WHAT THIS TASK INVOLVES: Format the material between the lines holding "Image resolution: width=768" and "Image resolution: width=1568", inclusive, as a Markdown table with an Index column numbering the rows and a Text column holding each line. Skip blank lines and leave the pictures out.

DATA LINES:

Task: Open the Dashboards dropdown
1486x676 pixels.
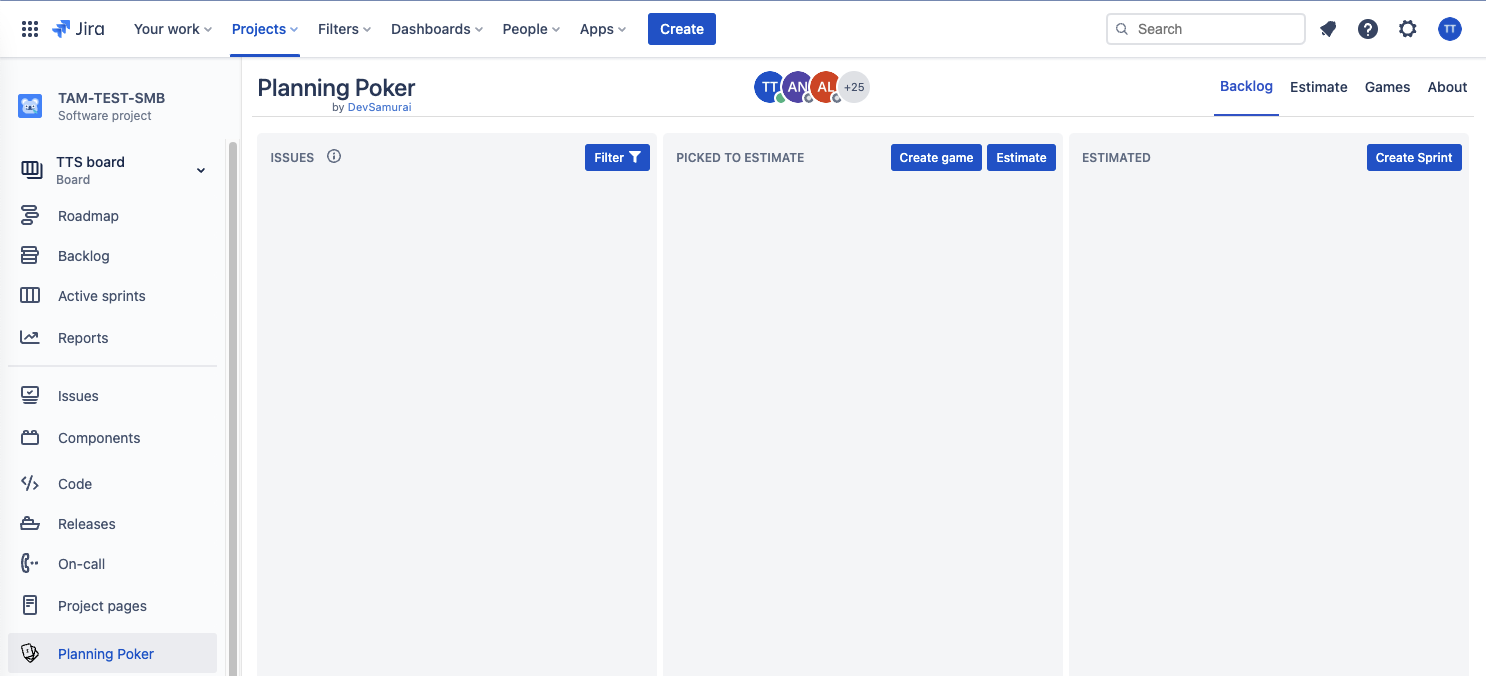Action: click(436, 29)
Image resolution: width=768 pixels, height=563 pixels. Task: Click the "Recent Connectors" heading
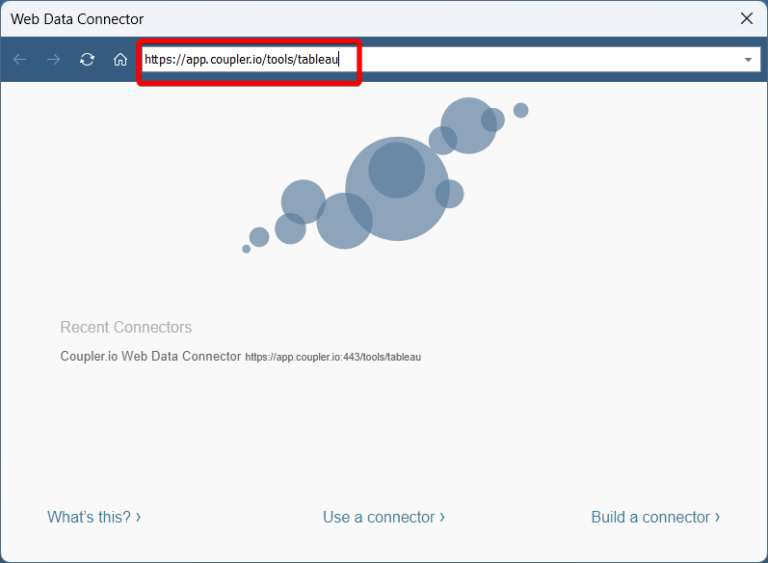pyautogui.click(x=126, y=327)
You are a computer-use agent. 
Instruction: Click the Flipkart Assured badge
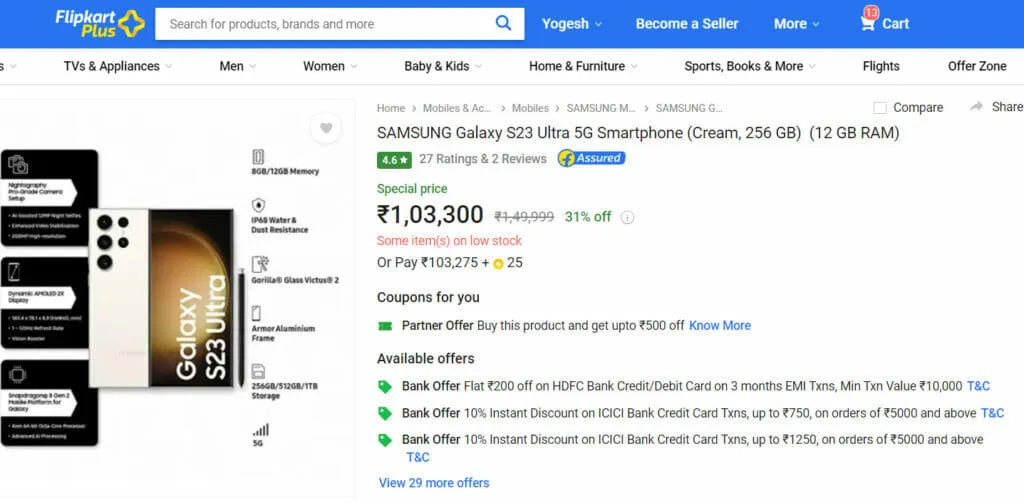(591, 158)
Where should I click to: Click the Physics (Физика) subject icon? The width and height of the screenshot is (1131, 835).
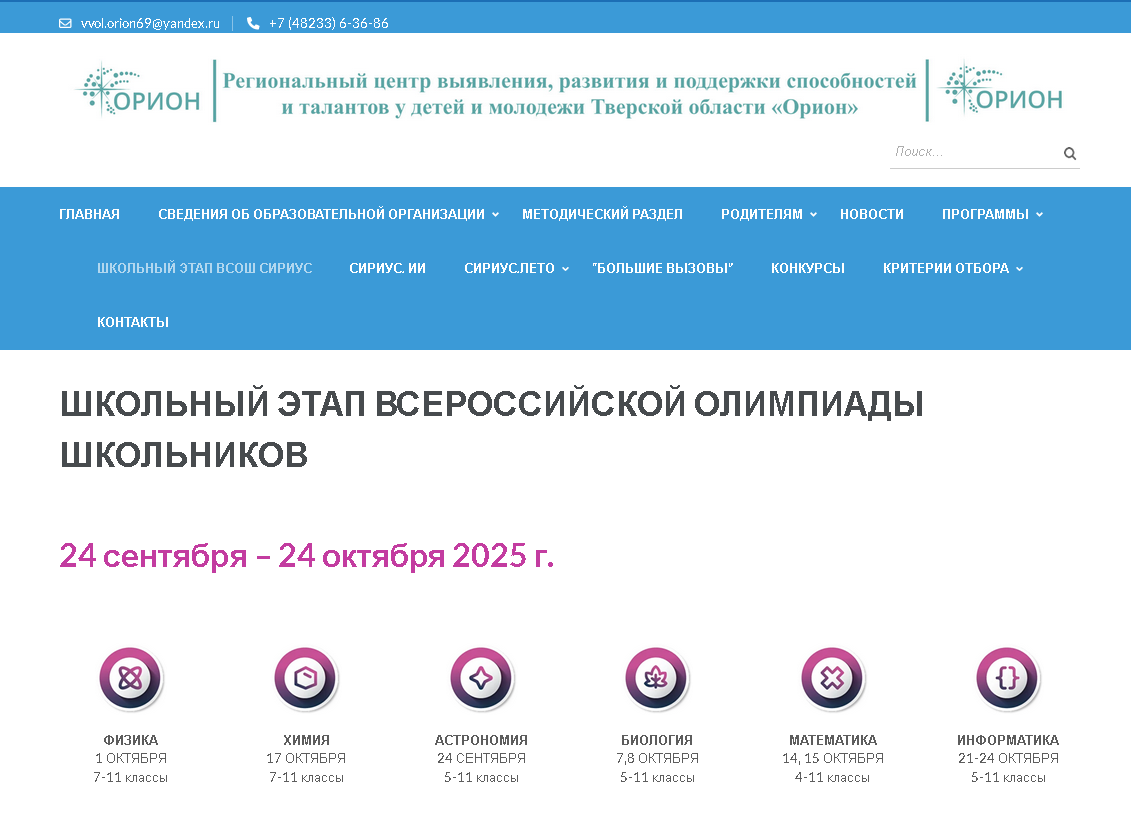[130, 680]
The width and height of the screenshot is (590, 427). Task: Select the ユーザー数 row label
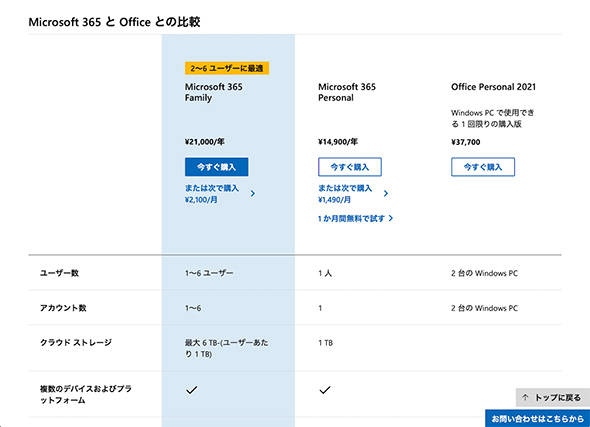point(59,273)
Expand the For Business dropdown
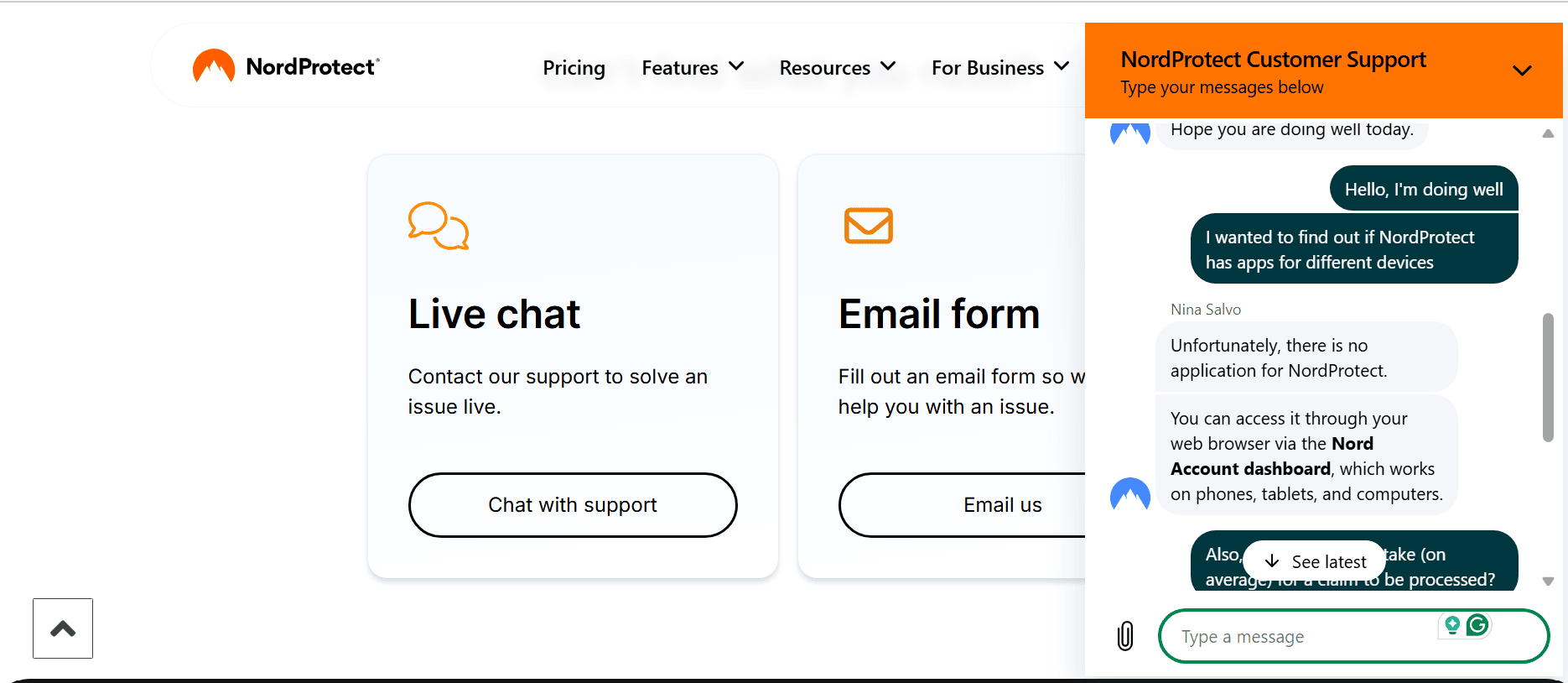Image resolution: width=1568 pixels, height=683 pixels. 999,67
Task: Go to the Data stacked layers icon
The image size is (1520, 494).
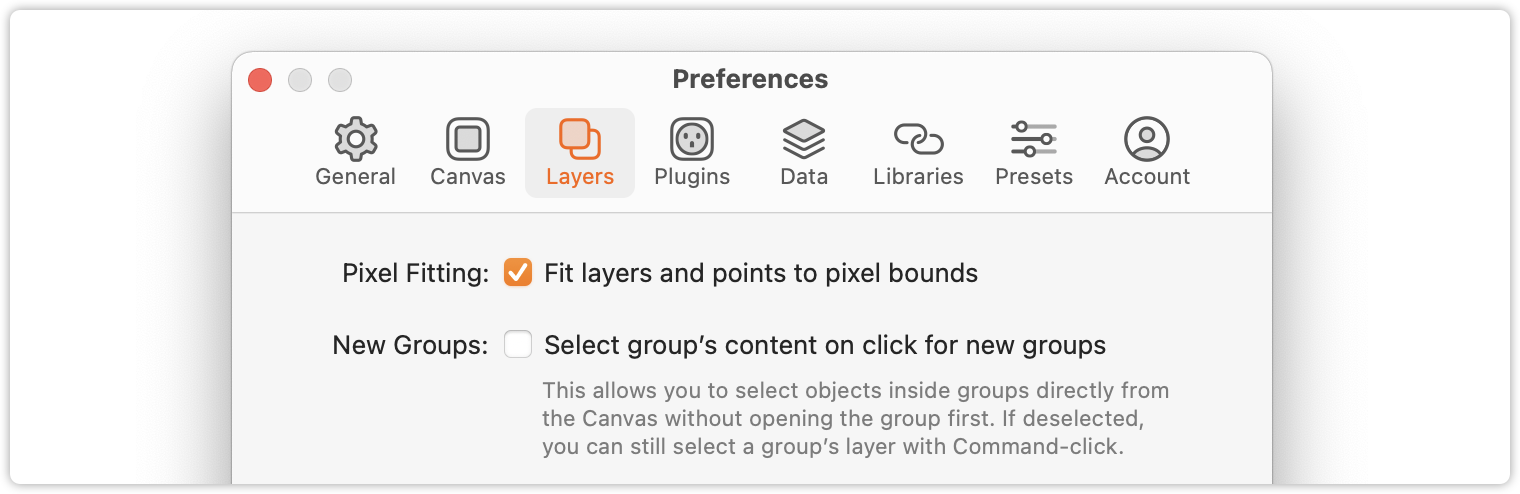Action: pos(804,139)
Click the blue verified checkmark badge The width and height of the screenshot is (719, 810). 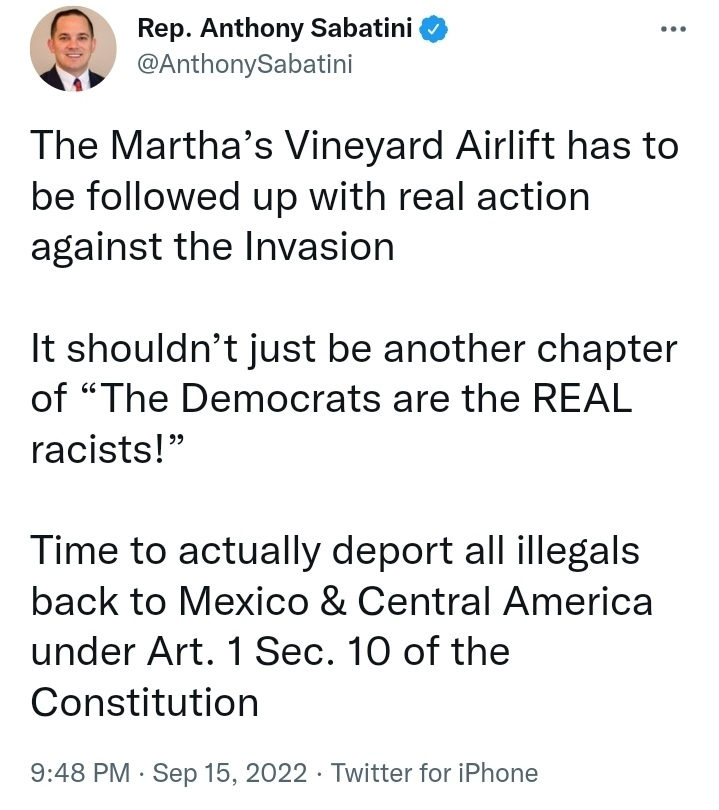[431, 31]
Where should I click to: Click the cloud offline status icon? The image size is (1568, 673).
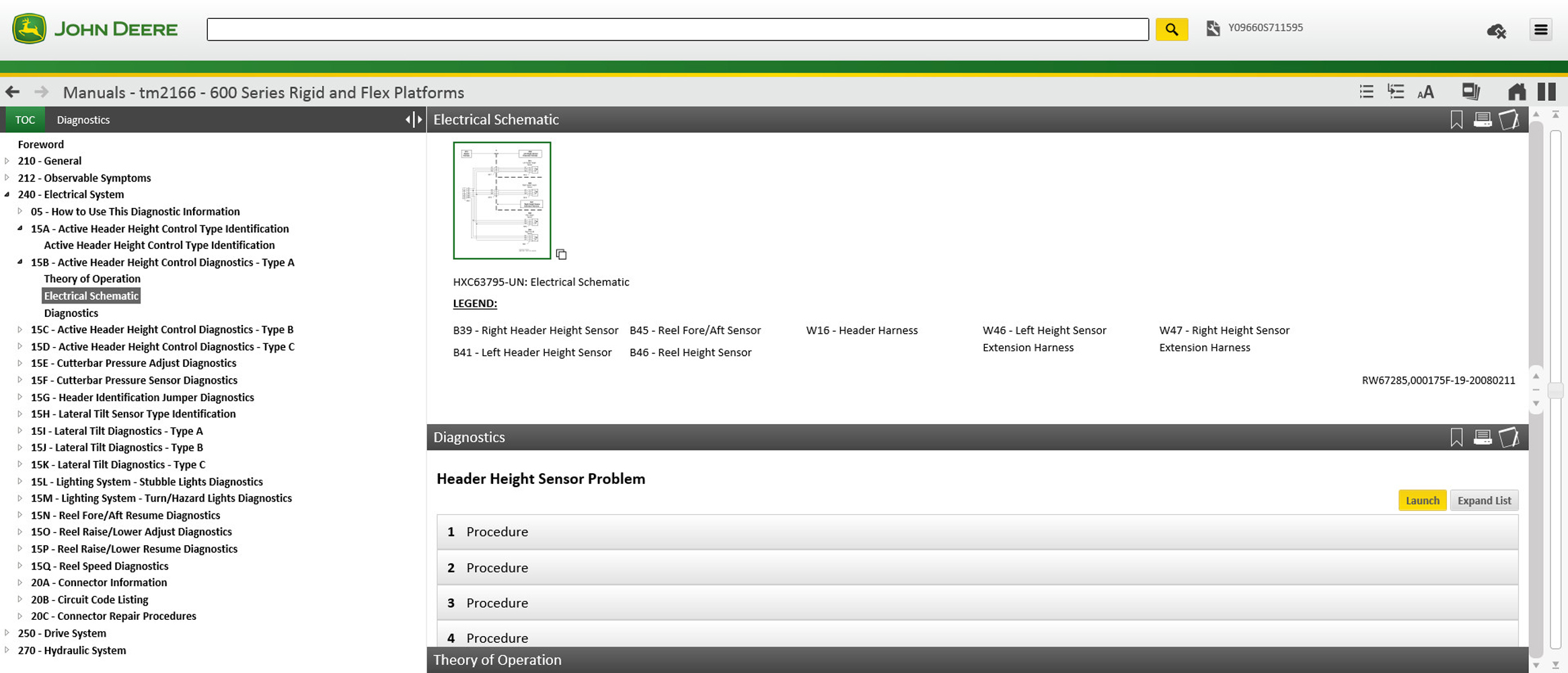[1496, 31]
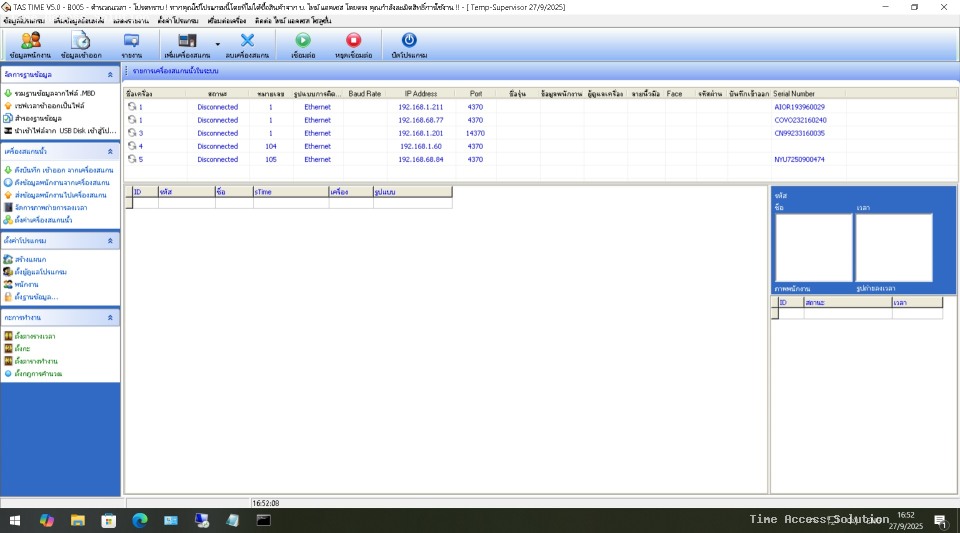Viewport: 960px width, 533px height.
Task: Open the เชื่อมต่อเครื่อง menu in menu bar
Action: point(226,20)
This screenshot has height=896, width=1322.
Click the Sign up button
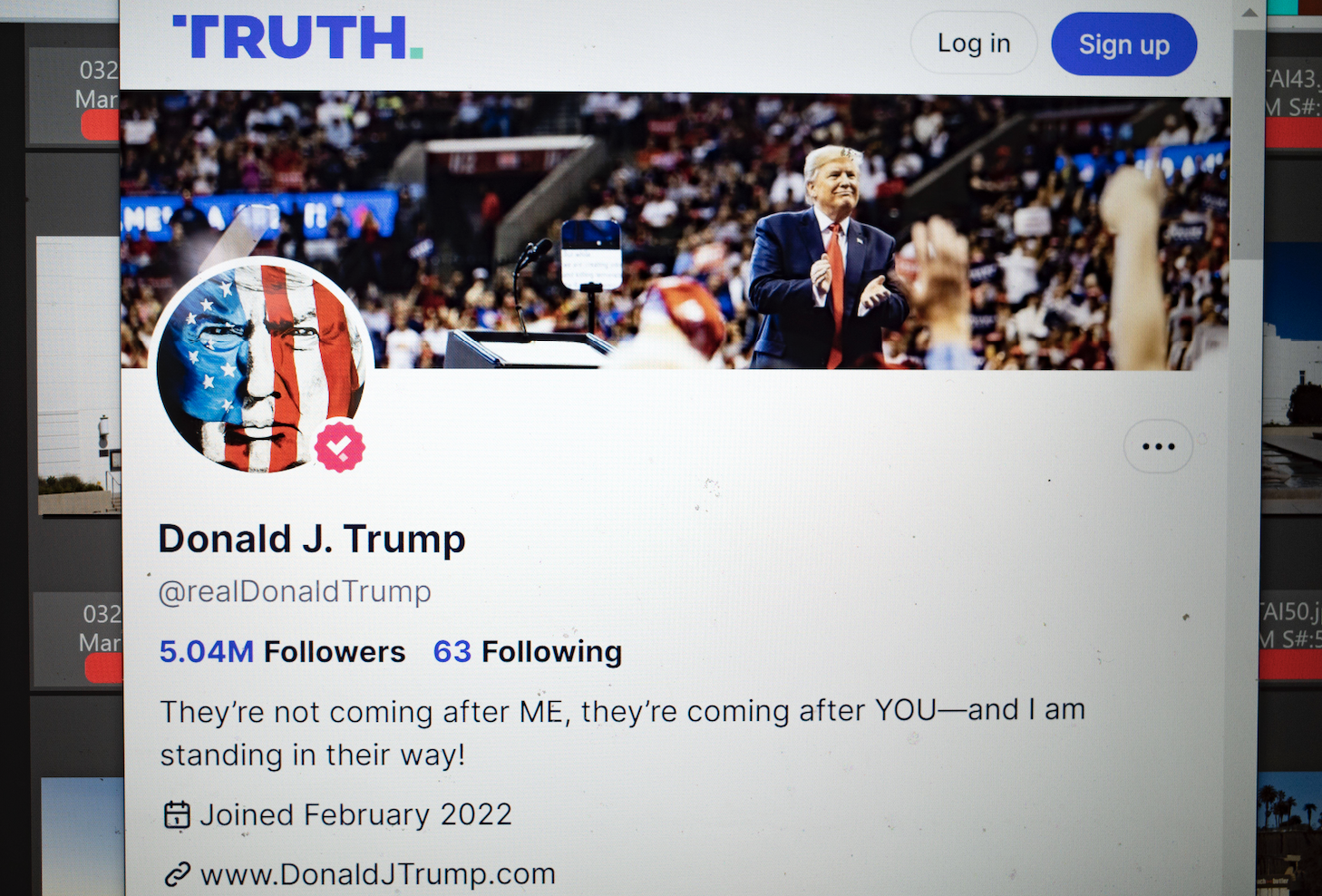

SOLVED PROBLEM:
| Index | Text |
|---|---|
| 1 | Image resolution: width=768 pixels, height=563 pixels. Task: Click the "Recent Connectors" heading |
| 2 | pyautogui.click(x=126, y=327) |
| 3 | You are a computer-use agent.  |
| 4 | Instruction: Click the Flipkart Assured badge |
| 5 | (591, 158) |
| 6 | Where should I click to: Click the Physics (Физика) subject icon? The width and height of the screenshot is (1131, 835). |
| 7 | [130, 680] |
| 8 | The width and height of the screenshot is (590, 427). Task: Select the ユーザー数 row label |
| 9 | point(59,273) |
| 10 | Expand the For Business dropdown |
| 11 | Image resolution: width=1568 pixels, height=683 pixels. 999,67 |